First of, thanks for all your replies, I really appreciate it. To avoid any misunderstanding: I'm not the author, I am merely considering to reproduce their work and build from there.
Quote:
As far as I can tell, none of your tests check what would happen if your opponent adapted to you. It is possible that they could adapt to you quicker than you adapt to them so you would always lose. Has this player ever played against humans?
So there is no specific test for this, and the player has never played against humans. However there is one bot (opponent) which may give an idea of how the player (ASHE) would react to a changing strategy: the 'random gambler [RG]' that 'randomly switches from other highly exploitable strategies every 50 hands'. In one of the test the player is trained against all the highly exploitable strategies, and then plays vs RG. The authors observe:
"[...] ASHE did not switch its strategy as RG did after every 50 hands; rather, as more hands were played, ASHE reached a strategy that exploited RG based on the overall distribution of its moves across the highly exploitable strategies it might randomly choose. That strategy, while being close to static after a few hundreds of hands, was much more effective in exploiting RG compared to SB's approximated equilibrium strategy."
My intuition is that, with an LSTM, the bot may react, potentially quickly, to past actions. E.g. if an opponent raised the player the last 4 hands, it will be in memory, and the player can already (slightly) change his strategy according to that (especially if he has already encountered an opponent raising so often). This might be a very wrong intuition ; believing in NN magic
. Also about exploitability: the player has a pure strategy (deterministic w.r.t. its inputs), but since it is keeping in memory the past states, and using them as inputs, it will never be in the same state twice and it would be very difficult to predict its actions.
Quote:
[...] to model opponent strategies: I think this can be done by simply counting action frequencies and showdown hand frequencies and then using some statistical logic to deduce the opponent strategy.
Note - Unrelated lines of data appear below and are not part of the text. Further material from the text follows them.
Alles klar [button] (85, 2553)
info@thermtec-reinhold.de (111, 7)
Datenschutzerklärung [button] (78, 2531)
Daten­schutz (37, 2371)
Though I believe that the statistical approach could model the opponent accurately, I don't see it efficiently adapting to a changing strategy, or an opponent trying to exploit the player. The way I see it, it would require to keep another set of stats with less memory (e.g. 50, 200 or 1000 hands), with the trade-off between noise (variance) and reaction speed never being really satisfying.
Quote:
I have read these papers and the whole dissertation on that subject a while ago and I am rather skeptical. I also asked the author some questions but never got a reply. I also don't think the results vs Slumbot are significant as there was a "defective" version of slumbot running at ACPC 2017
Thanks for the info. I am currently also trying to reach him. This could be a red flag. Though I will still consider reproducing the work to verify its validity. It might just be a hidden gem.
Quote:
This agent has pretty unusual playing stats that make me believe that it would lose to all halfway solid Nash Agents
That makes sense as the player is focused on exploiting and has no notion of Nash equilibria. It would need much more training and complexity to compete against NE agents I think. Do you think that most players online would be halfway solid Nash agents (honest question)?
Quote:
At the beginning i was working a lot on modeling opponents using population statistics, showdowns, bluff frequencies etc. It is perfect approach to find opponent weaknesses, but whenever you exploit opponent you are open for being exploited yourself. Humans are far more better in switching strategies [...]
This is the problem I am trying to explore / alleviate. Can I ask at what stakes you are? I have the feeling that at micro (and even low) stakes, many players barely adapt.
To give some context about me: I have played poker a few years, and I have worked on AI / ML for a while. I am new to the poker AI and botting scene though. I would like to develop a bot that plays 6max at easy levels (micro stacks), and especially I would like it to focus on exploiting weak players. Hopefully I will minimize my losses vs strong players. I feel like NE has been researched a lot, and it will be costly to arrive to a reasonably good result (correct me if I'm wrong).
I currently have the first building blocks set up: fast hand (and equity) evaluator, local bot vs bot simulations, 'api' to play online, and a tight-aggressive rule-based bot, reasonable hand and state abstraction. So I'm searching for a direction to develop an AI that will suit me. I'm open to any advice / suggestion. By the way I've learnt a lot through this forum and will try to post when I have something.